First, we need to identify the known values:
- Initial velocity (u) = 0 m/s (as the cylinder starts from rest)
- Distance (s) = 12 m
- Time (t) = 3.25 s
- Angle of inclination (θ) = 20.3 degrees
- Final velocity (v) = ? (what we need to find)
Since the ramp is inclined above the horizontal, we can separate the gravitational force acting on the cylinder into two components: one parallel to the ramp (mg sinθ) and the other perpendicular to the ramp (mg cosθ). Here, m is the mass of the cylinder and g is the acceleration due to gravity.
As the cylinder rolls down the incline, the work done by the parallel component of gravity results in kinetic energy, while the perpendicular component does not contribute to the motion. Therefore, we can use the work-energy principle to solve this problem.
The work-energy principle states that the change in an object's kinetic energy is equal to the net work done on the object. Mathematically, it can be expressed as:
ΔKE = W_net
Since the initial velocity is 0, the change in kinetic energy is equal to the final kinetic energy. Therefore, the equation becomes:
1/2 * m * v^2 = W_net
The net work done is given by the force acting parallel to the ramp multiplied by the distance traveled (s). The force parallel to the ramp is mg sinθ. Hence, we have:
1/2 * m * v^2 = (mg sinθ) * s
Now, we need to find the mass (m). The formula for the mass of a solid cylinder is:
m = density * volume
The volume of a solid cylinder is given by:
volume = π * r^2 * h
Where r is the radius of the cylinder and h is the height (length) of the cylinder. In this case, since the cylinder is rolling, the height of the cylinder is the same as the length of the ramp (12 m).
Once we have the mass, we can substitute it back into the earlier equation to find the final velocity (v).

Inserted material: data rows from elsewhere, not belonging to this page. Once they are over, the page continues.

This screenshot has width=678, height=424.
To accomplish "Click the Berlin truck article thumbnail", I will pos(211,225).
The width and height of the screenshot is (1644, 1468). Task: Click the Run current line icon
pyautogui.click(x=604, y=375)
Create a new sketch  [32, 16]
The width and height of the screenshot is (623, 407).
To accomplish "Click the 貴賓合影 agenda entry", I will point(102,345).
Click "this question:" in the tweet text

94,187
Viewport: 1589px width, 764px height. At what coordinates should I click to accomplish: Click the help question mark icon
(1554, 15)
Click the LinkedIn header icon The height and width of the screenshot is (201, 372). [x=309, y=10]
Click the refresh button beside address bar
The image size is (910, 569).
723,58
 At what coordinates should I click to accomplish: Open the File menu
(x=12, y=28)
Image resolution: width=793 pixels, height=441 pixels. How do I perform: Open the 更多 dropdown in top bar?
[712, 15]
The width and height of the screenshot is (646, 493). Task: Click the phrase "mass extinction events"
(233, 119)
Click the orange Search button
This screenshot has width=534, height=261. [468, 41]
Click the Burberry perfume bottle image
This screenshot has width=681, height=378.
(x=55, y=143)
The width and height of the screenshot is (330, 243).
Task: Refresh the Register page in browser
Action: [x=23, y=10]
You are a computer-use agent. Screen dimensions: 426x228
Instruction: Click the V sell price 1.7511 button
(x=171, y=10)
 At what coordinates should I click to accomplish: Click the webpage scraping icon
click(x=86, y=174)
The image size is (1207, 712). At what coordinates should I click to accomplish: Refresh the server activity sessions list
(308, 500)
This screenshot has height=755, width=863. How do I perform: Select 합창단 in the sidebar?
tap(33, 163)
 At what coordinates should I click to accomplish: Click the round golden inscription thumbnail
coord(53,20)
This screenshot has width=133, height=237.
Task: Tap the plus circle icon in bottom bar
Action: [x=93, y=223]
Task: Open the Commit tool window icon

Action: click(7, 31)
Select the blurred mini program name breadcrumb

So, to find the final velocity of the cylinder when it reaches the bottom of the ramp, you'll need to follow these steps:
1. Calculate the mass of the cylinder using the formula m = density * volume, with volume = π * r^2 * h.
2. Substitute the mass value into the equation 1/2 * m * v^2 = (mg sinθ) * s.
3. Rearrange the equation to solve for v: v^2 = 2 * (mg sinθ * s) / m.
4. Take the square root on both sides to find the final velocity v.
By following these steps and plugging in the provided values, you should be able to calculate the final velocity of the cylinder when it reaches the bottom of the ramp.